● **Exercise directions**
Only the lines from the one bearing "You are a computer-use agent." through the end of the entries should be output, exactly as they stand, and pictures should be skipped.
== Segment start ==
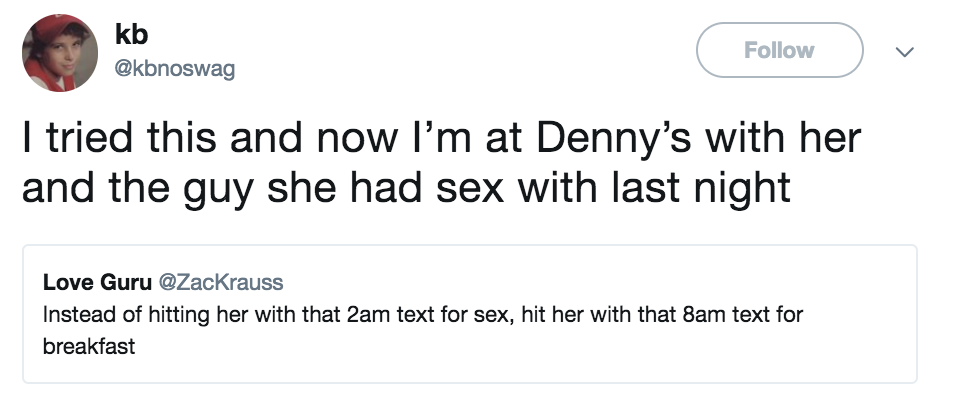Click the @ZacKrauss handle

click(221, 282)
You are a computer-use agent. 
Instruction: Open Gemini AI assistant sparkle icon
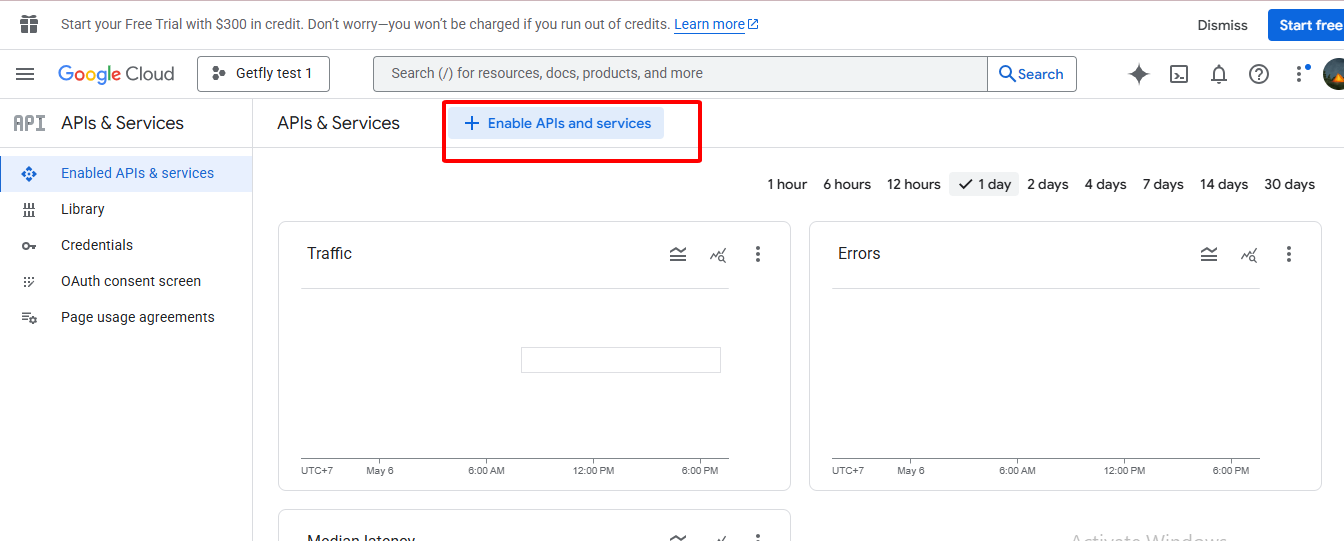1138,74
== Segment end ==
● **Solution for this task**
You are a computer-use agent. 
Instruction: Open Gemini AI assistant sparkle icon
1138,74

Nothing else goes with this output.